> **Текст**
---------------

В конце мая 1958 года я подал мистеру Валерио, американцу, неизвестно зачем состоявшему при русской редакции, заявление об увольнении. Он попросил меня остаться до конца месяца, и 31 мая было моим последним днем работы на этой радиостанции.

Русские в эмиграции

Несомненно, в эмиграции оказалась лучшая часть русского народа. Это и естественно: руководимая евреями революция опиралась " на самый передовой рабочий класс и беднейшее крестьянство", то есть на ту голытьбу, которая в меньшей степени сознавала свою национальную принадлежность и воплощала в себе низшие человеческие качества. Все наиболее высокое и наиболее благородное в русском народе подлежало, согласно еврейско-марксистской революционной теории, - УНИЧТОЖЕНИЮ, физическому ИСТРЕБЛЕНИЮ. Низменная европейская раса не могла, конечно, устроить своё руководство иначе, как истребив предварительно всё, что подвышалось НАД нею. Ведь в рабов превращают тех, кто внутренне предрасположен к рабству.

Весьма разнородной представилась мне русская эмиграция. На её общем фоне возвышались, как некие духовные гиганты, уже ставшие редкими и те времена представители " старой" эмиграции. Такими гигантами были в основном офицеры Русской Императорской армии. Они воплощали в себе незаурядный ум, трезвое понимание русской революции, внутреннюю дисциплинированность в сочетании с неподражаемой простотой в обращении и тонким духовным благородством. Мне пришлось встречаться, беседовать и так или иначе поддерживать контакты с весьма многими из них. Образы их навсегда запечатлелись в моей памяти и стоят передо мной как живые.

Полковник Кошкин... Он был первым из старой эмиграции, с кем мне довелось познакомиться. Его имя вошло в историю гражданской войны: я встречал упоминания о нём даже в советской историографии. Он принадлежал к числу руководителей Белого движения и Белой армии.

---------------

> **Представленные данные**
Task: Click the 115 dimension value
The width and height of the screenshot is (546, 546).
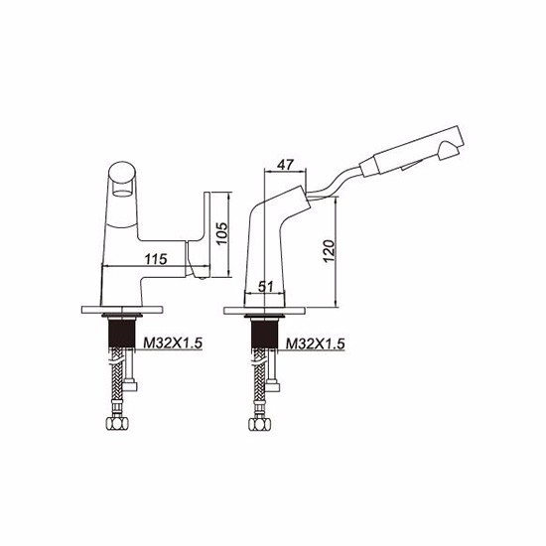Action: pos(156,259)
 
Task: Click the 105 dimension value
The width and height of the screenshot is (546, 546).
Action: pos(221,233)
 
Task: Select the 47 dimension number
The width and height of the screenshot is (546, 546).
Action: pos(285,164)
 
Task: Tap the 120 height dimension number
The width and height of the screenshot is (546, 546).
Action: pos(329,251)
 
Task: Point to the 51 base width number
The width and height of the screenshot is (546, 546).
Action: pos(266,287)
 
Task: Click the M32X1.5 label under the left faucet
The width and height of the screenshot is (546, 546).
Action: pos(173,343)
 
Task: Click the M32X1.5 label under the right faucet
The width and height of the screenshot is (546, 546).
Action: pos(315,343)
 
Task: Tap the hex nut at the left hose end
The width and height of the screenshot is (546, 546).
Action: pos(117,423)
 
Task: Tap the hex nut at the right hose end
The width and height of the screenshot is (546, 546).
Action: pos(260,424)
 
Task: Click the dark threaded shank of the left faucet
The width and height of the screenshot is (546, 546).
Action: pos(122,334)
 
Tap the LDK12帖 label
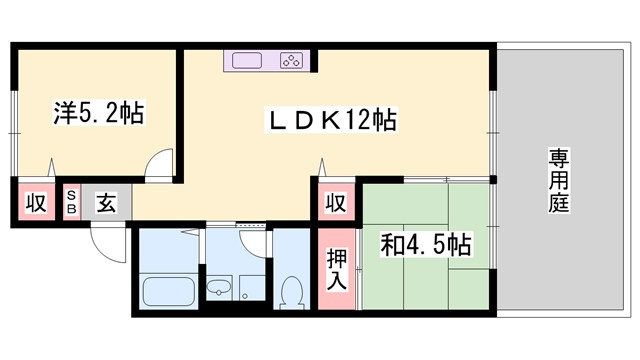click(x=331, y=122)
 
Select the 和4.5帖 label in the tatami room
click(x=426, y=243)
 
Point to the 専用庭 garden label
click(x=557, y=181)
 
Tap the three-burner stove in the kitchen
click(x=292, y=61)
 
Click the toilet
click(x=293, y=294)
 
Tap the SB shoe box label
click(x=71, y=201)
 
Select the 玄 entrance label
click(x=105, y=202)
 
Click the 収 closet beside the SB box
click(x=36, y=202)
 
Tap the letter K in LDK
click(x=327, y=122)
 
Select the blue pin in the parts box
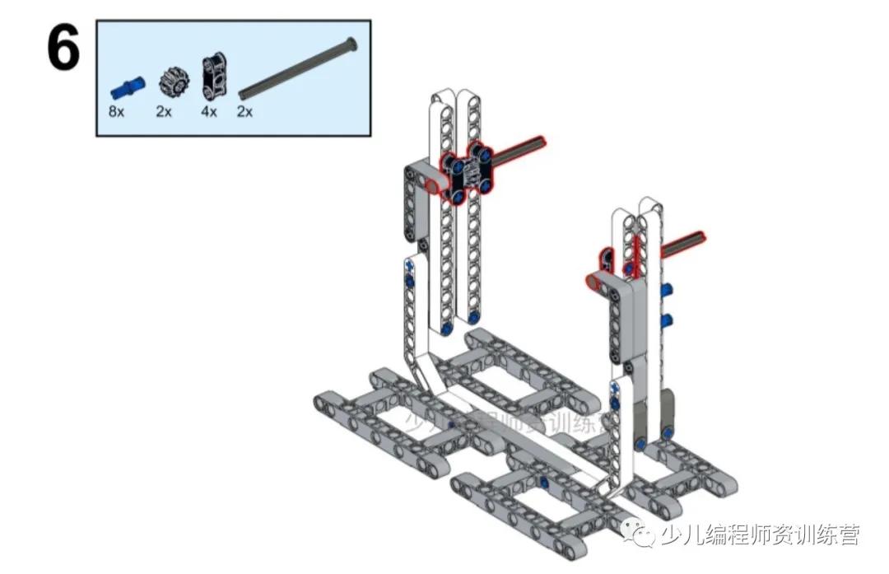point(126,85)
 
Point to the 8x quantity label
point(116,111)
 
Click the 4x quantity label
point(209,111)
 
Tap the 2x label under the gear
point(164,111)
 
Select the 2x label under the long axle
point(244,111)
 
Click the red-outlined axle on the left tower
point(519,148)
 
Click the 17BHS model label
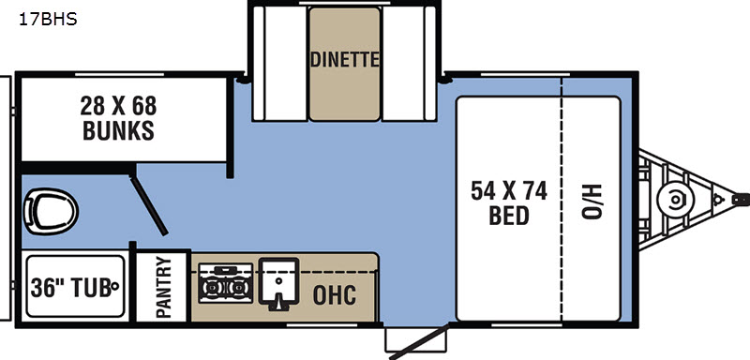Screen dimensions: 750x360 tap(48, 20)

---------------

> **Задание 1**
Пожалуйста, перепишите дословно отрывок текста от слов «Весьма разнородной представилась» до слов «и Белой армии.» включительно.
> **Задание 2**
Согласуются ли с текстом следующие утверждения? (a) Последним днем работы на радиостанции было 31 мая. (b) В советской историографии упоминаний о полковнике Кошкине не встречалось. (c) Гигантами старой эмиграции были в основном офицеры Русской Императорской армии. На каждое ответьте «да» или «нет» и приведите точную цитату из текста, которая это решает.

> **Письменный ответ 1**
Весьма разнородной представилась мне русская эмиграция. На её общем фоне возвышались, как некие духовные гиганты, уже ставшие редкими и те времена представители " старой" эмиграции. Такими гигантами были в основном офицеры Русской Императорской армии. Они воплощали в себе незаурядный ум, трезвое понимание русской революции, внутреннюю дисциплинированность в сочетании с неподражаемой простотой в обращении и тонким духовным благородством. Мне пришлось встречаться, беседовать и так или иначе поддерживать контакты с весьма многими из них. Образы их навсегда запечатлелись в моей памяти и стоят передо мной как живые.

Полковник Кошкин... Он был первым из старой эмиграции, с кем мне довелось познакомиться. Его имя вошло в историю гражданской войны: я встречал упоминания о нём даже в советской историографии. Он принадлежал к числу руководителей Белого движения и Белой армии.

> **Письменный ответ 2**
(a) Да: «31 мая было моим последним днем работы на этой радиостанции».
(b) Нет: «я встречал упоминания о нём даже в советской историографии».
(c) Да: «Такими гигантами были в основном офицеры Русской Императорской армии».